TeethKicked · 13/06/2022 14:46

This has really upset me, and I thought she’d upset me as much as she already could :(.

Its a long and boring story but, in essence, dm and I always had a tricky relationship. Things deteriorated when she and my half brother tried to cheat my df (from whom she was long divorced, and who was not my half brother’s father) out of a large sum of money.

She prioritised my half brother over me from the day he was born. Fine - I grew up, dealt with it, maintained a relationship with her for my dc’s sake. But things deteriorated, and for the last 3 years of her life we were no contact. She died 2 years ago.

I found out today that she left my dc nothing in her will - I knew I wouldn’t have got anything but I hoped they might have.

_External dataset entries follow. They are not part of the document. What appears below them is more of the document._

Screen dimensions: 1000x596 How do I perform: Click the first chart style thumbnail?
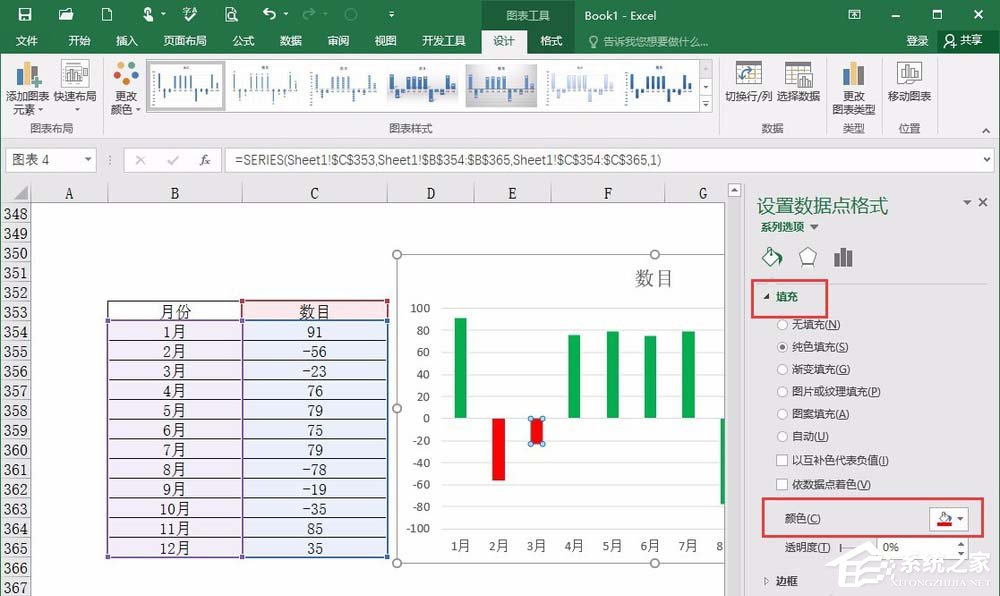point(185,85)
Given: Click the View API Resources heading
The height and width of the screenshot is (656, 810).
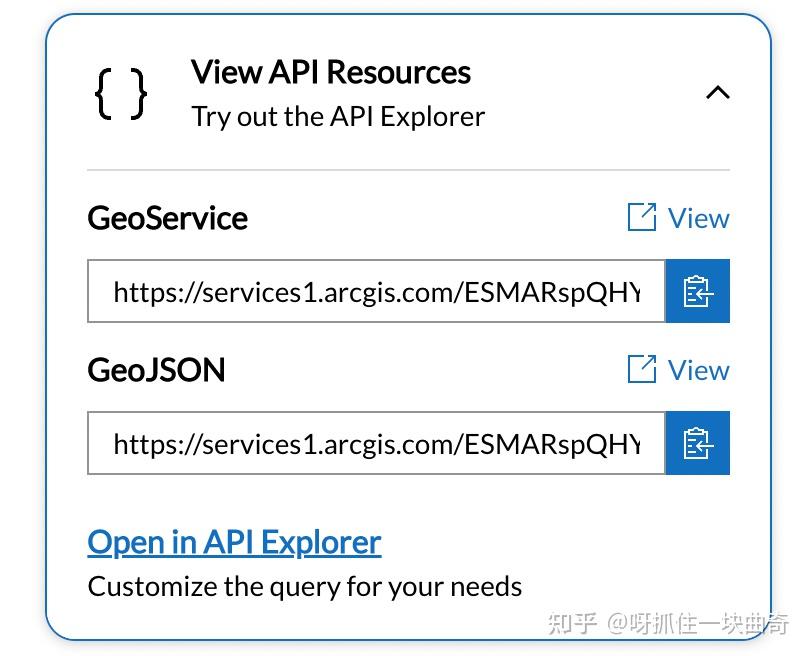Looking at the screenshot, I should coord(330,71).
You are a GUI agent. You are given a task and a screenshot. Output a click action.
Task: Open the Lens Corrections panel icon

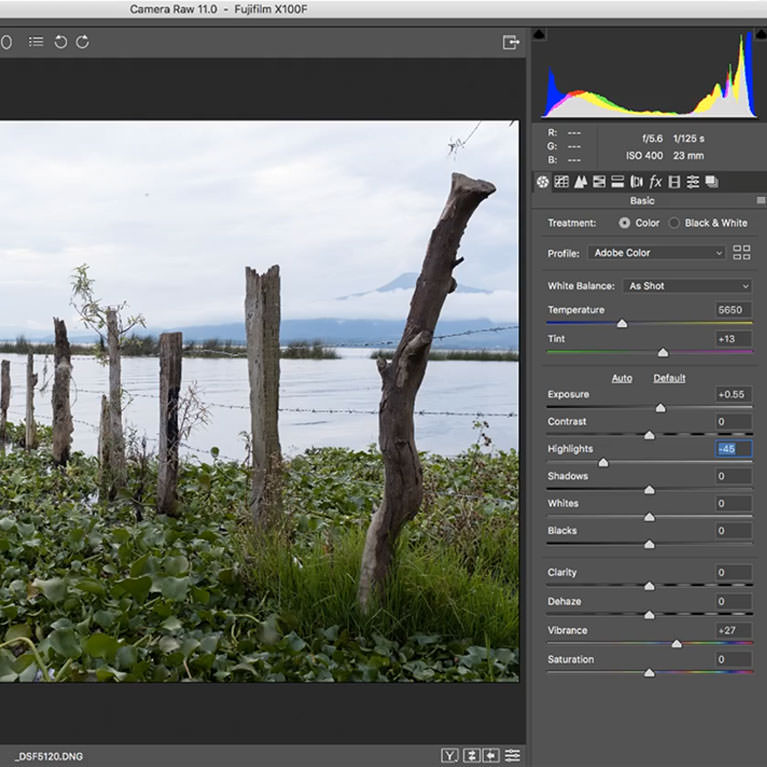point(637,182)
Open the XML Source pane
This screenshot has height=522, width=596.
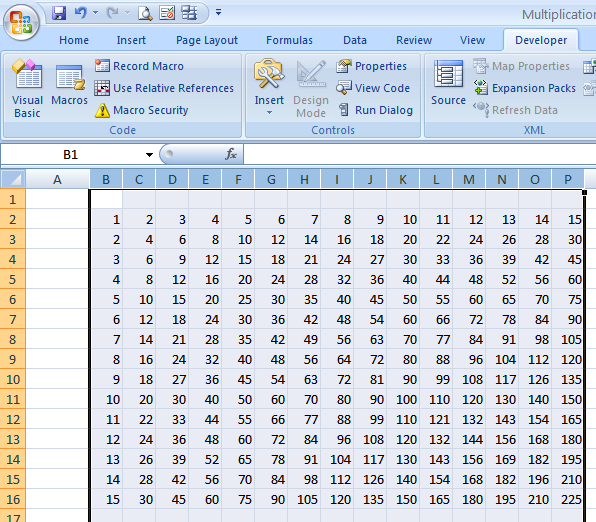click(x=448, y=83)
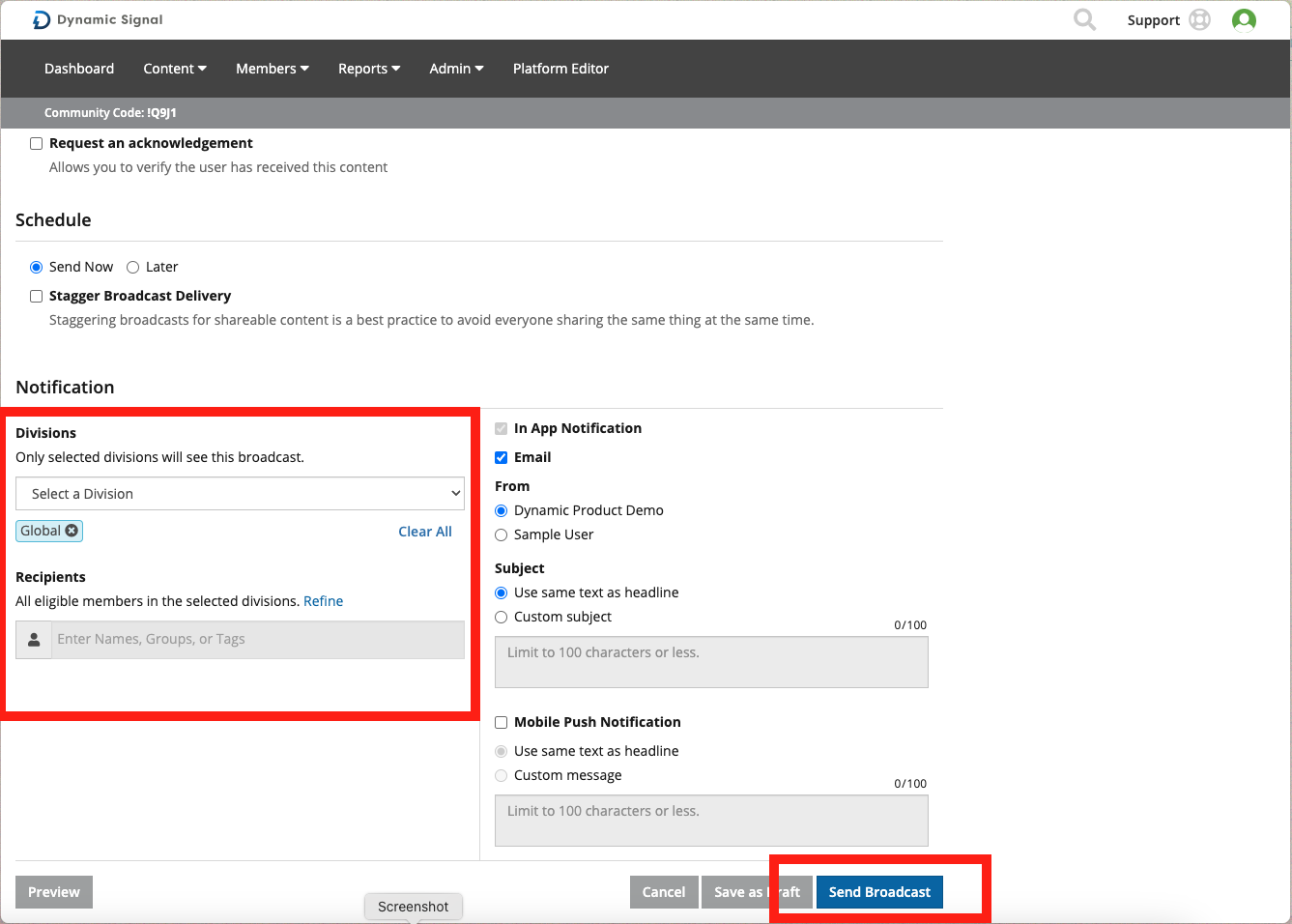This screenshot has height=924, width=1292.
Task: Expand the Content menu
Action: tap(174, 69)
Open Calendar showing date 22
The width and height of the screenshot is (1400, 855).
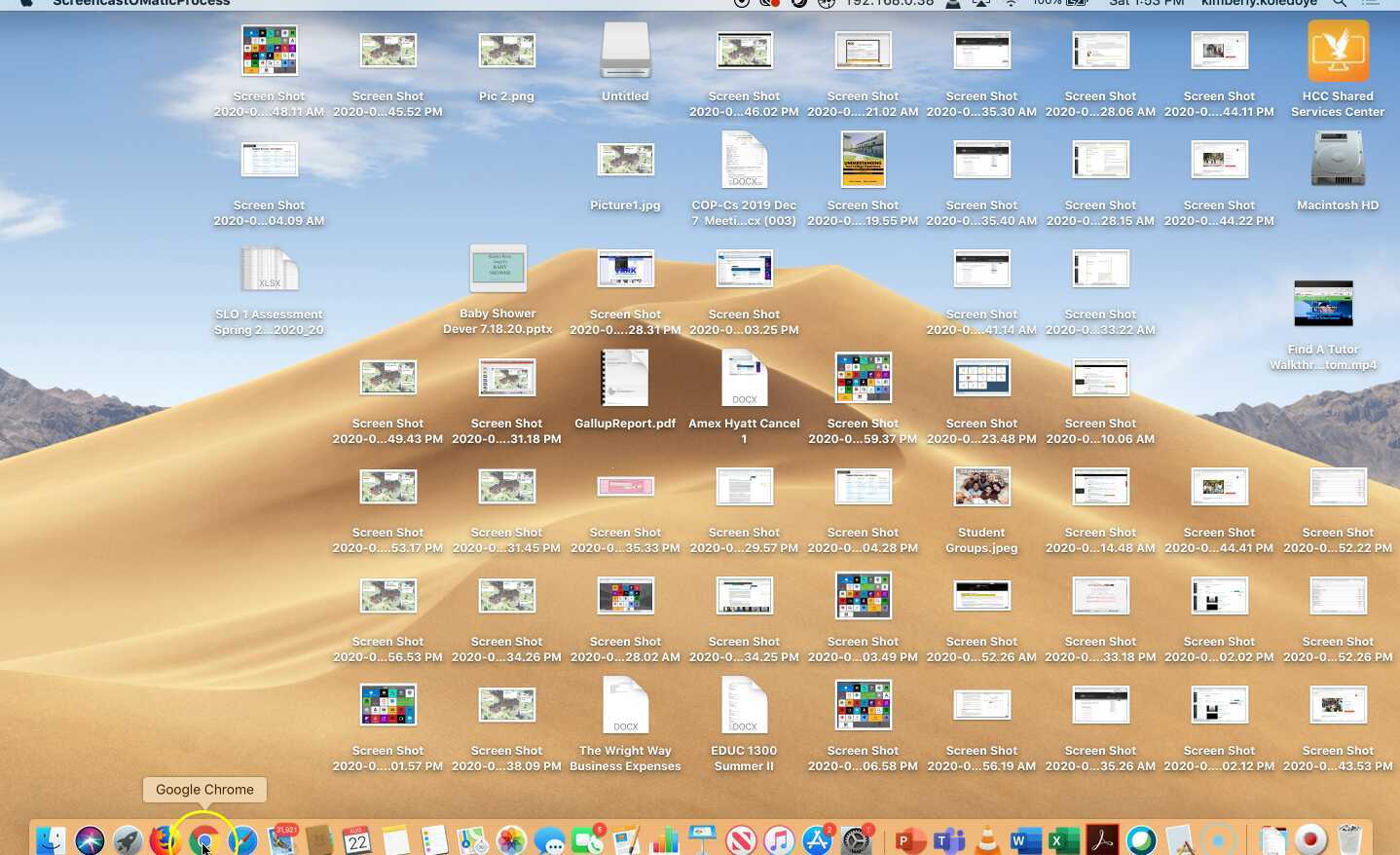click(357, 839)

She wrote an explanation in her will as to why she’d left everything to my half brother - and the real kicker here is that she wrote it and signed/dated it on my birthday :(.

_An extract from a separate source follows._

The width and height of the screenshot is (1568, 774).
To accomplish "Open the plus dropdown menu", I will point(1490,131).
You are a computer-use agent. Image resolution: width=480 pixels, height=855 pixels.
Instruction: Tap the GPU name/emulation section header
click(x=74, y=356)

I don’t know why this has upset me so much but it really has. I’ve been crying all day. She really did hate me didn’t she? :(.

OP posts:
Hawkins001 · 13/06/2022 16:15

TeethKicked · 13/06/2022 14:46

This has really upset me, and I thought she’d upset me as much as she already could :(.

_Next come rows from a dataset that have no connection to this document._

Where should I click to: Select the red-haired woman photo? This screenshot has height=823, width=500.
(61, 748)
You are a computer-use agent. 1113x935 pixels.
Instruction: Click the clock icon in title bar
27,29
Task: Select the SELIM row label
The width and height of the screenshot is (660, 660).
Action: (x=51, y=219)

Its a long and boring story but, in essence, dm and I always had a tricky relationship. Things deteriorated when she and my half brother tried to cheat my df (from whom she was long divorced, and who was not my half brother’s father) out of a large sum of money.

She prioritised my half brother over me from the day he was born. Fine - I grew up, dealt with it, maintained a relationship with her for my dc’s sake. But things deteriorated, and for the last 3 years of her life we were no contact. She died 2 years ago.

I found out today that she left my dc nothing in her will - I knew I wouldn’t have got anything but I hoped they might have. She wrote an explanation in her will as to why she’d left everything to my half brother - and the real kicker here is that she wrote it and signed/dated it on my birthday :(.

I don’t know why this has upset me so much but it really has. I’ve been crying all day. She really did hate me didn’t she? :(.

As far as I'm aware, as you did not get anything, you can legally contest the will

Hawkins001 · 13/06/2022 16:15

All the best and positivity op

maddy68 · 13/06/2022 16:15

She obviously had her own demons. Perhaps she hates your dad so much that you reminded her of him that she couldn't bare it. It's her doing not yours. It must be so upsetting for you but know this is on her and not you.

Dominuse · 13/06/2022 16:16

Longdistance · 13/06/2022 15:18

Instead of getting flowers for the grave, shove a broomstick in a vase 🤷🏼‍♀️

This. It says nothing about you but all about her. Did she die bitter and alone - probably. Good luck to her - you obviously have empathy and she didn’t.

saraclara · 13/06/2022 16:18

Hawkins001 · 13/06/2022 16:15

As far as I'm aware, as you did not get anything, you can legally contest the will

Apart from the fact that it would just add to OP's stress and cost a fortune, the DM left a letter with the will explaining her action. I suspect that would make it very difficult to make a case.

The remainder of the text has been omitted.